LTE-A Raises Question of Whether, When Mobile Internet Access Substitutes for Fixed Access
Once more Long Term Evolution-Advanced networks are launched, as Singapore is doing, LTE will support speeds up to 300 MHz.
That will rekindle thinking about the circumstances under which mobile Internet access can be a viable substitute for fixed network access.
There are fundamentally two ways to argue that mobile Internet access can be, or cannot be, a viable alternative to fixed network broadband.
The first objection is that mobile Internet access cannot match fixed network performance, the other fundamental objection is that mobile Internet access cannot match fixed network price.
The best way to illustrate the “capacity” argument is to look at typical usage buckets.
Where mobile Internet access typically features a monthly usage cap in double digits, fixed services often have monthly usage caps in triple digits. That might not be an issue for many lighter users or people who only want to buy one type of connection (only mobile or only fixed) and find mobile offers better value.
At one time, it also would have made sense to compare fixed network speeds with mobile speeds. That probably always will be something of an issue, but is becoming less a practical issue now that some Long Term Evolution-Advanced networks can deliver 300 Mbps per device.
For most practical present purposes, 300 Mbps usable by a single device will handle most applications.
The other objection to the notion that mobile Internet access really can be a product substitute for fixed access is price, or specifically, price per bit.
Generally speaking, mobile Internet access has cost more than fixed broadband, on a price per megabyte or price per gigabyte basis. In many markets, where fixed access costs cents per gigabyte, mobile can cost dollars per gigabyte, for example.
But that is not true in all markets. As some have noted, in Denmark and Finland, mobile Internet access actually outperforms fixed network and mobile Internet access “price per bit” in the German market, for example.
Mobile arguably has tended to be more expensive on a price per megabits per second metric as well.
Cisco has in the past estimated that peak hour capacity for mobile networks is about 25 to 100 times more expensive than fixed networks, for example.
Though the monthly recurring cost for mobile Internet access might not be so different from the monthly retail cost for a fixed service (mobile might cost about half as much as a fixed connection), the price per bit in the mobile realm is higher than in the fixed network realm.
But, as always, value matters. It might be an acceptable value proposition for some users to rely on mobile as a sole or primary form of Internet access. That will be easier for lighter users, including those whose total monthly requirment is 10 GB to 12 GB or less, per device.

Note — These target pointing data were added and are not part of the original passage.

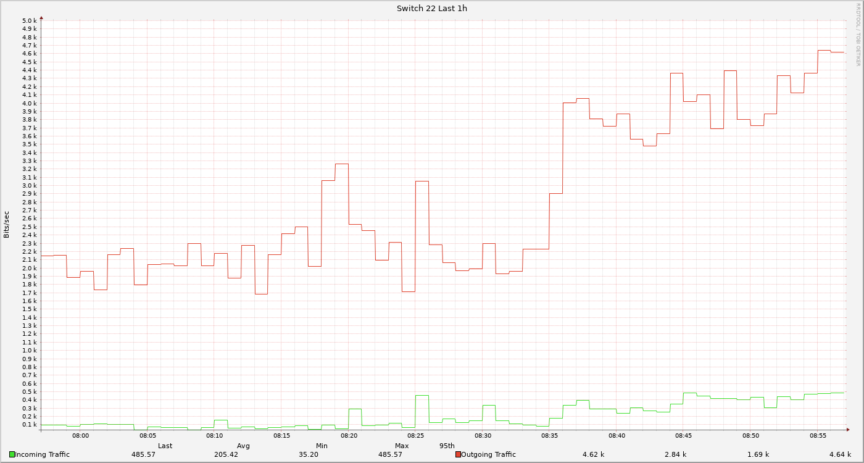
Task: Select the Incoming Traffic legend label
Action: (x=42, y=455)
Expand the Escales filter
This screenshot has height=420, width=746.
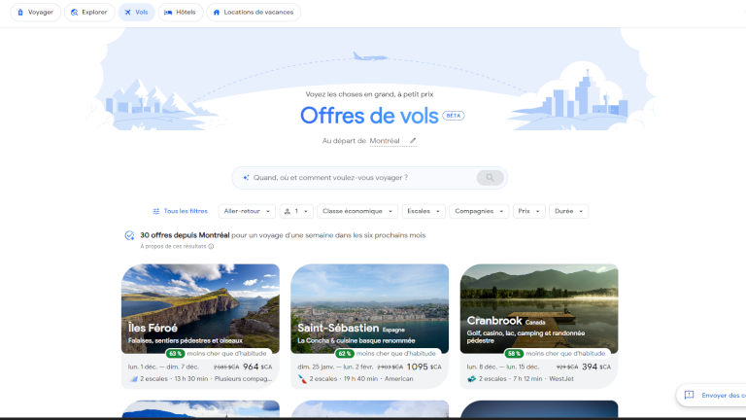424,211
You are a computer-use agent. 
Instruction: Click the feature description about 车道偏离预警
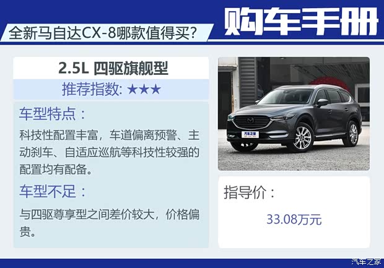click(x=109, y=152)
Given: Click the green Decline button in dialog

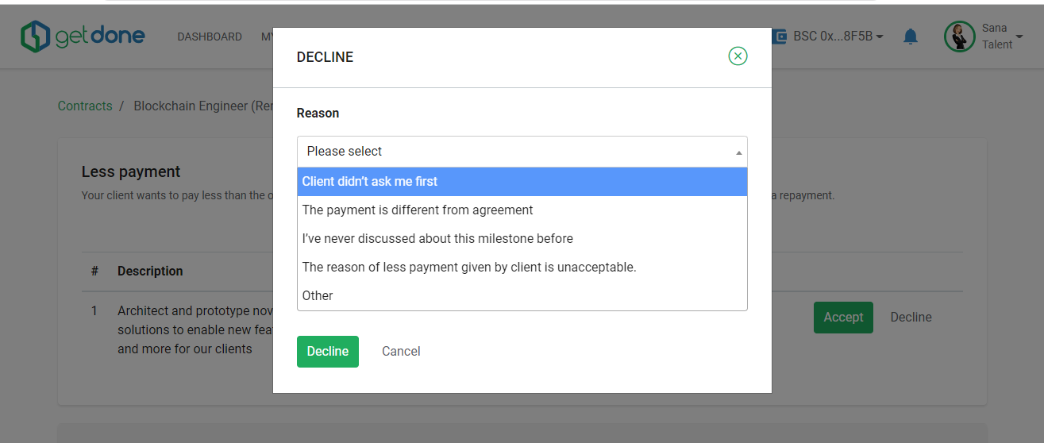Looking at the screenshot, I should click(x=328, y=352).
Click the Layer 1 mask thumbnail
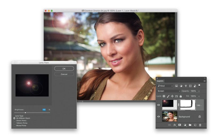Viewport: 218px width, 138px height. pyautogui.click(x=188, y=105)
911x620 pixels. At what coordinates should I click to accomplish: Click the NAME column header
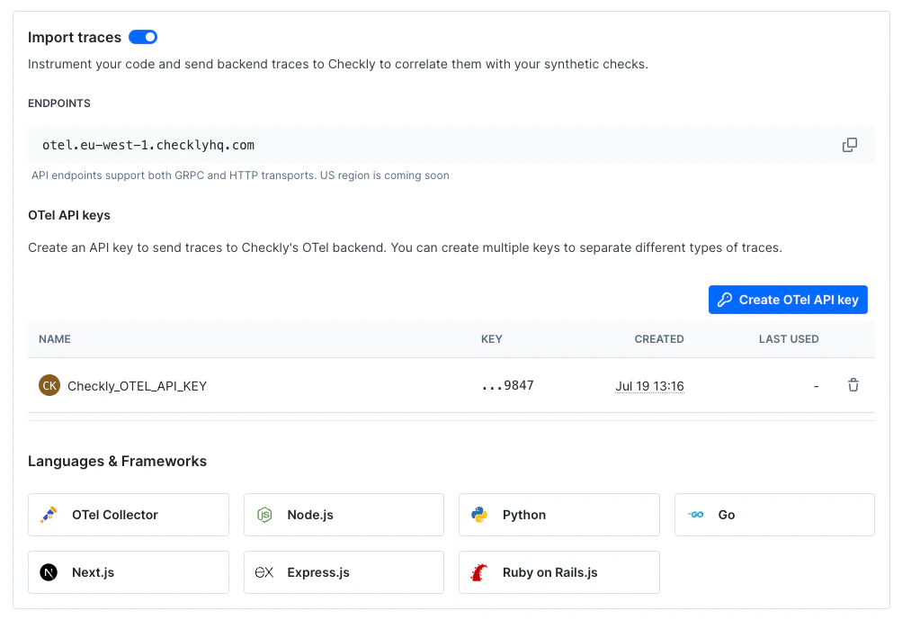(x=55, y=339)
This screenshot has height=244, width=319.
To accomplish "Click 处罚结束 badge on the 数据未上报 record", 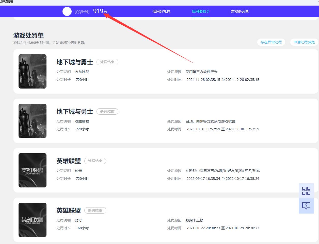I will [x=95, y=210].
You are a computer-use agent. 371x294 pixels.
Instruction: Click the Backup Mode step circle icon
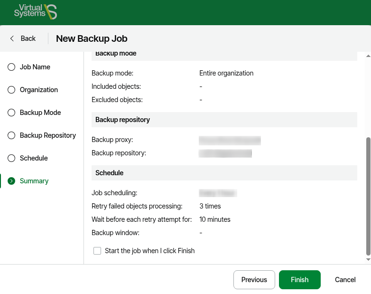coord(11,113)
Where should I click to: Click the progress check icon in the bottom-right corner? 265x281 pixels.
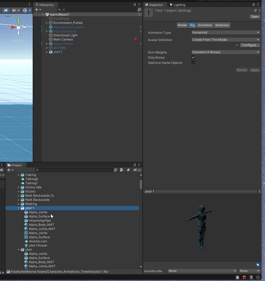258,277
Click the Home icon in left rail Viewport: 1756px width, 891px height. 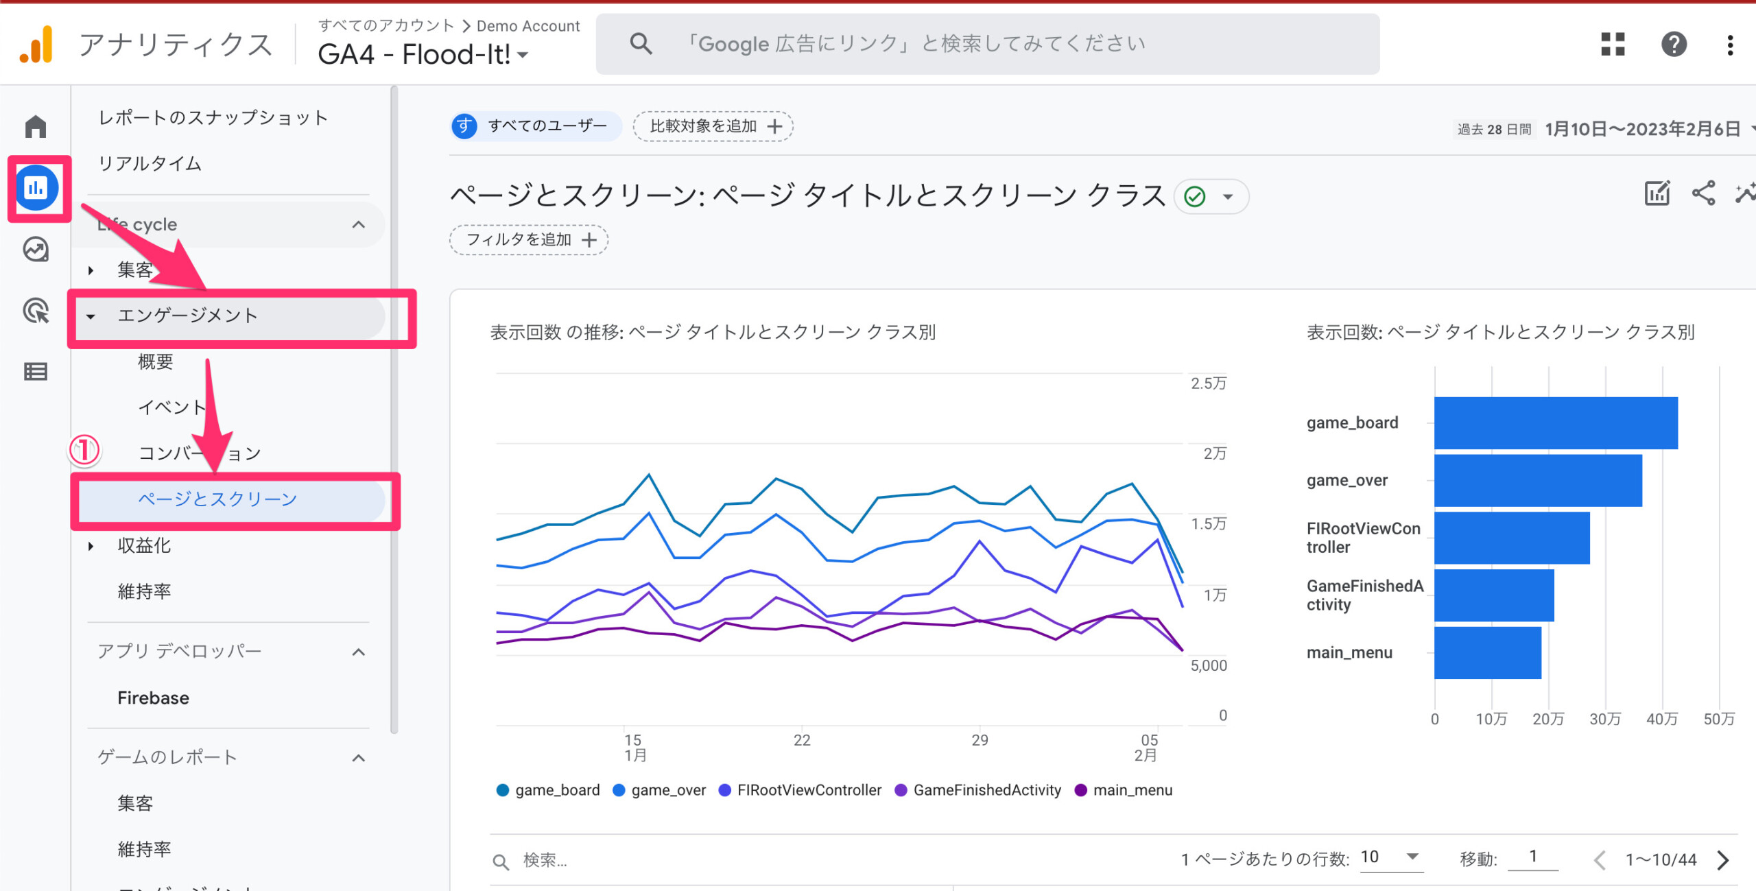coord(36,127)
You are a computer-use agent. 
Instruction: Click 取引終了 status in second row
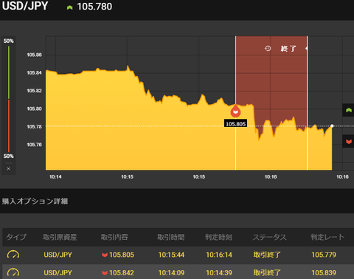(267, 272)
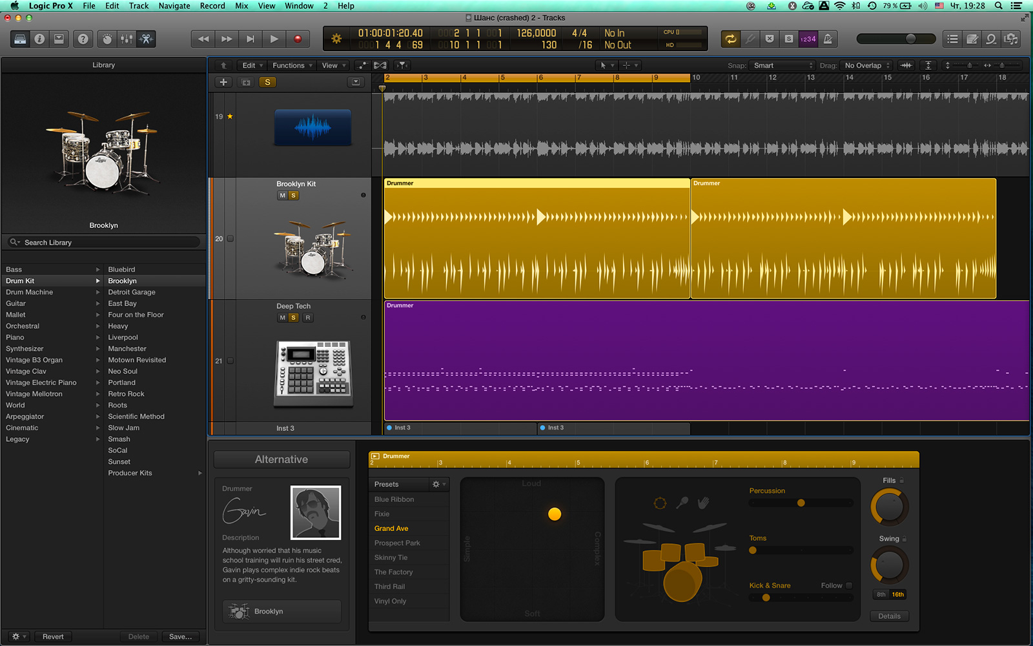Viewport: 1033px width, 646px height.
Task: Toggle the count-in 1234 button
Action: point(808,39)
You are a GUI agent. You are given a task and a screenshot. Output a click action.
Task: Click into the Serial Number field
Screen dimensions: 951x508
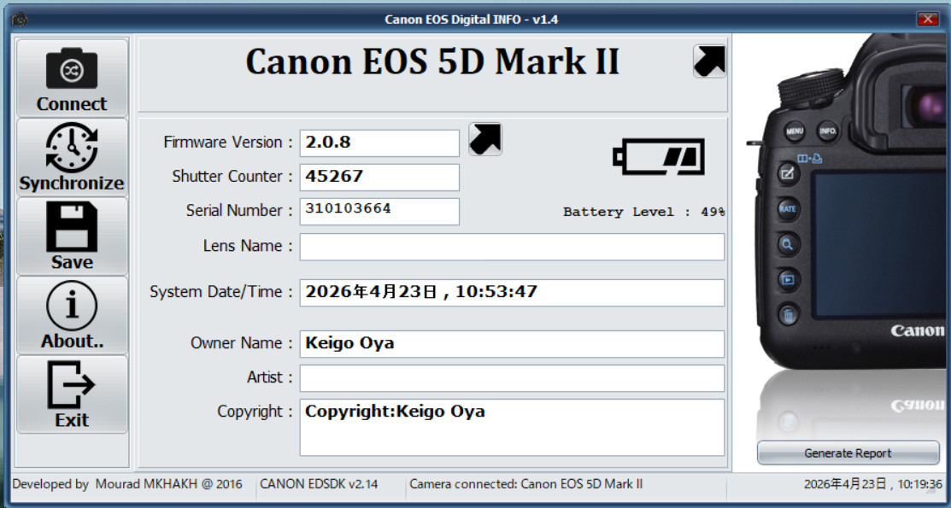pos(379,211)
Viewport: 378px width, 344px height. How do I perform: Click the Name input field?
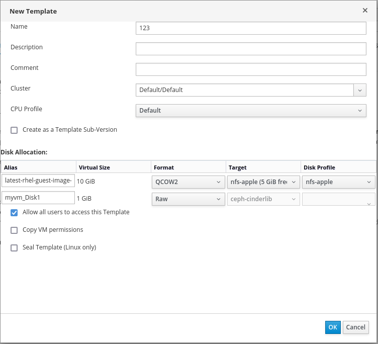pos(250,28)
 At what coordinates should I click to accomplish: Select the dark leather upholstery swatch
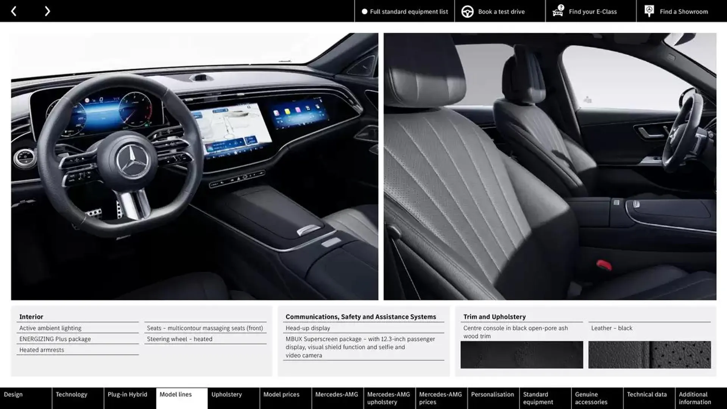tap(650, 354)
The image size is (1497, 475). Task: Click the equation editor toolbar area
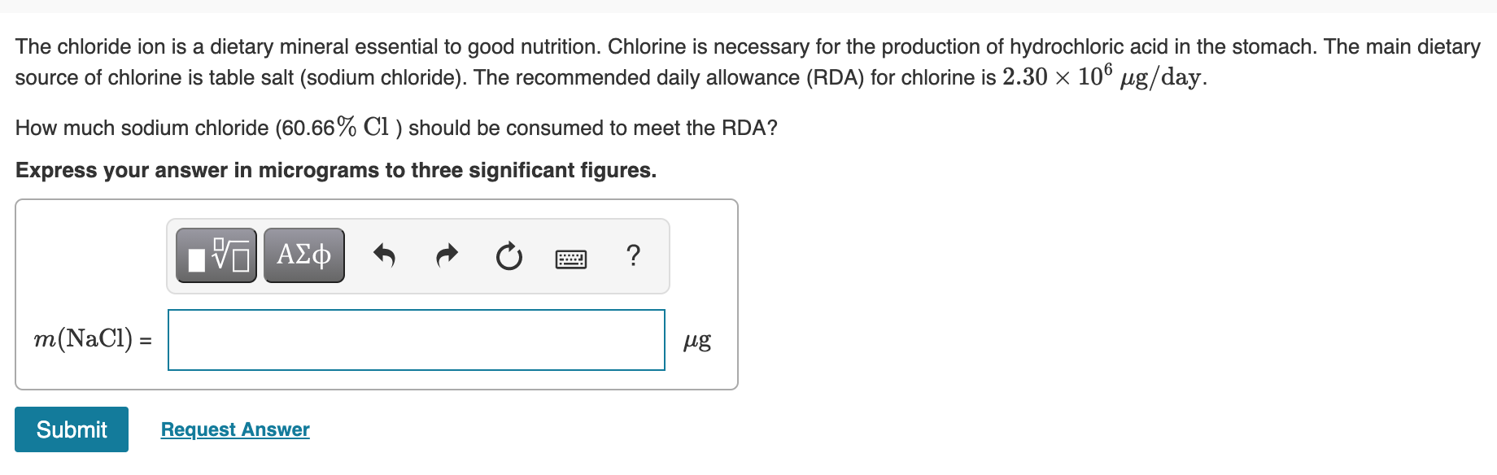419,255
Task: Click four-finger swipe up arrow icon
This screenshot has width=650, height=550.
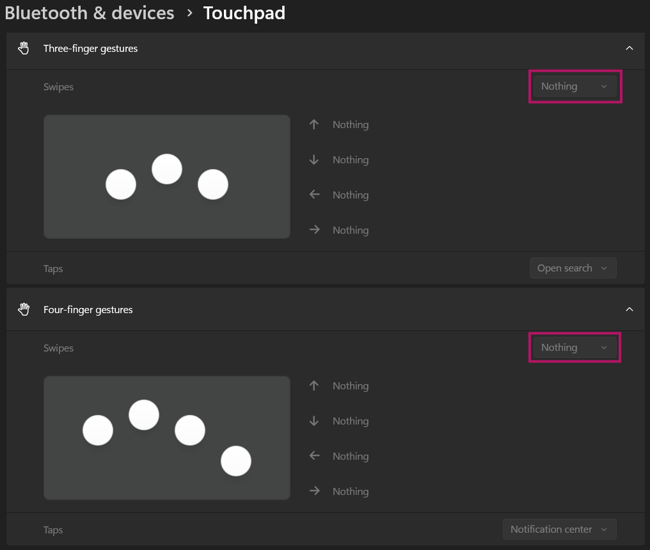Action: [314, 386]
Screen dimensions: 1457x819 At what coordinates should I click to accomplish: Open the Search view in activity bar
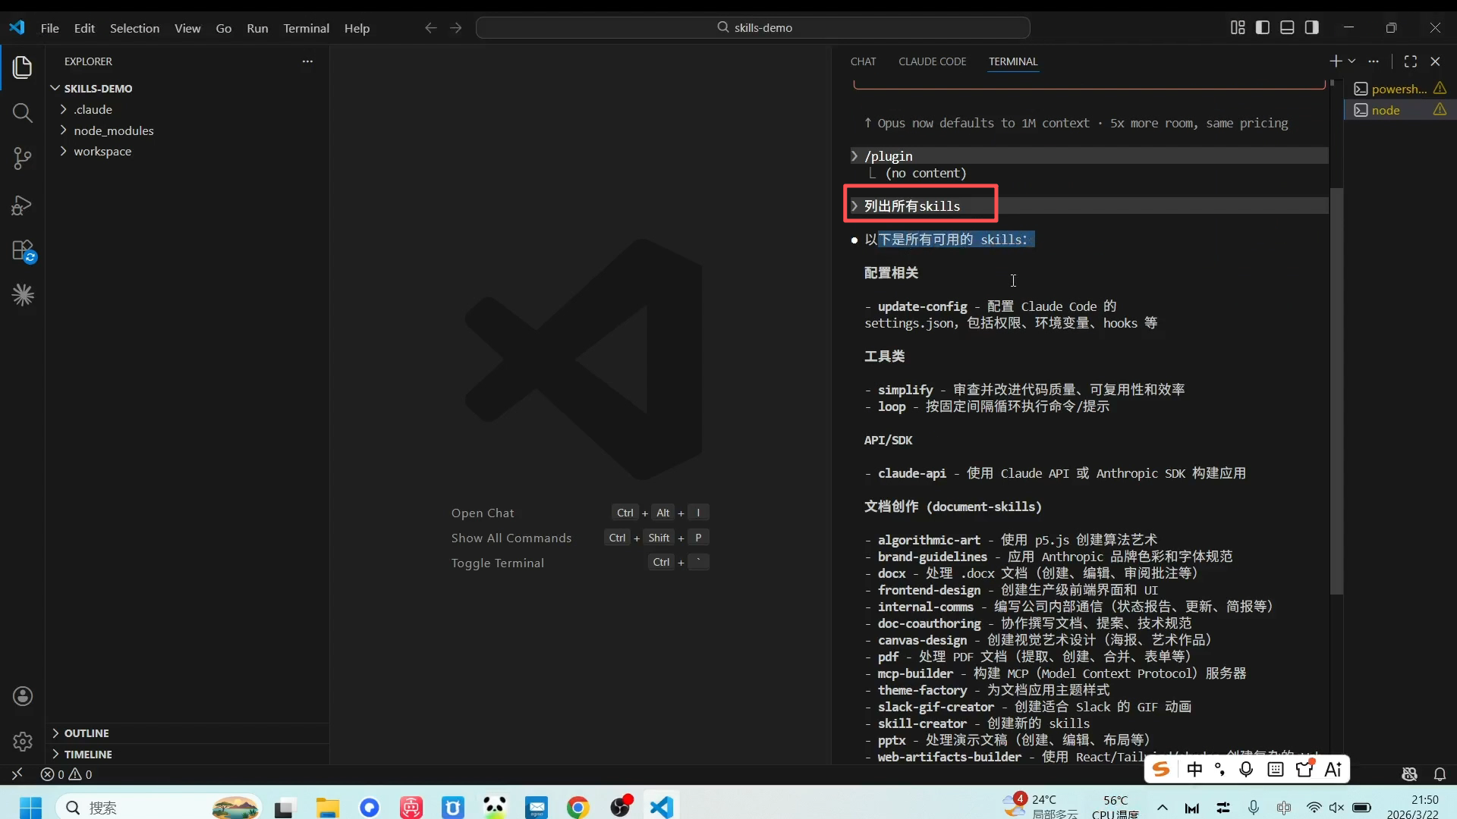pyautogui.click(x=23, y=114)
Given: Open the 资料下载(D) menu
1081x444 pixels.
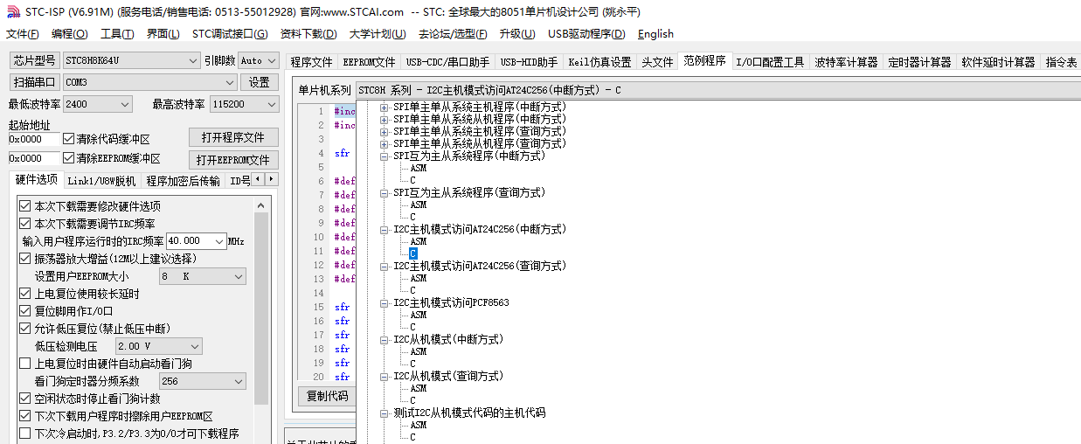Looking at the screenshot, I should (308, 34).
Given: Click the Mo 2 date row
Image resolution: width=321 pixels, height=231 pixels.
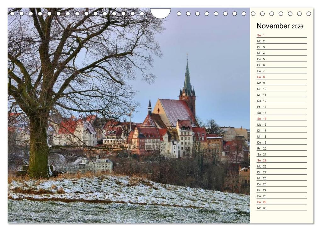Looking at the screenshot, I should pos(261,41).
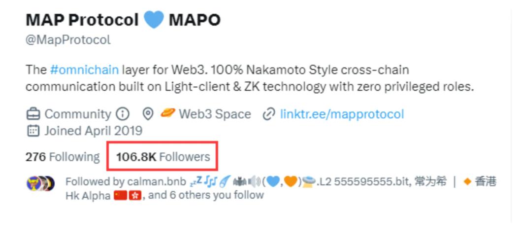Open the #omnichain hashtag link

(x=84, y=70)
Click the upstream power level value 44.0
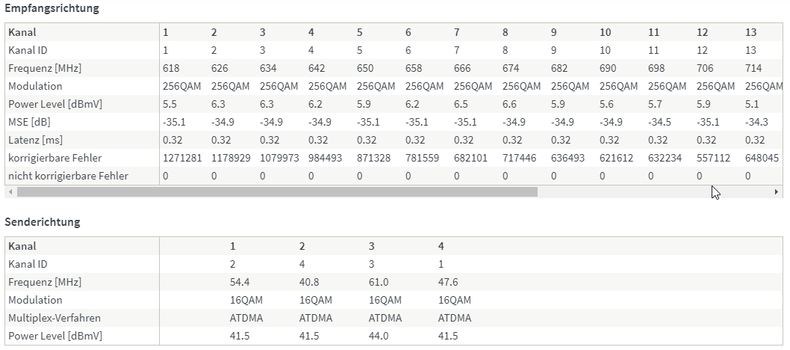 coord(380,336)
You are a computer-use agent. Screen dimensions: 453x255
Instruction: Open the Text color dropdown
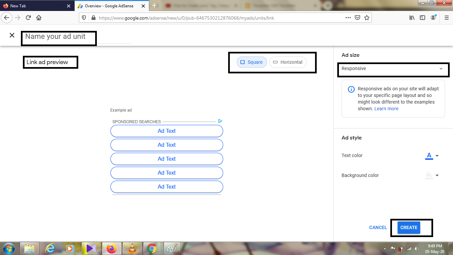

Mobile-only might also be valuable for users who cannot afford both a fixed and mobile connection.
Mobile-only might also be quite satisfactory even for lighter users who watch some online video, as 300 Mbps is sufficient for nearly all consumer applications, at the moment.
One might still argue that mobile Internet access is not a full substitute for fixed access. But that might not be the relevant question.
The question is what percentage of total Internet access requirements could be met using only LTE-A?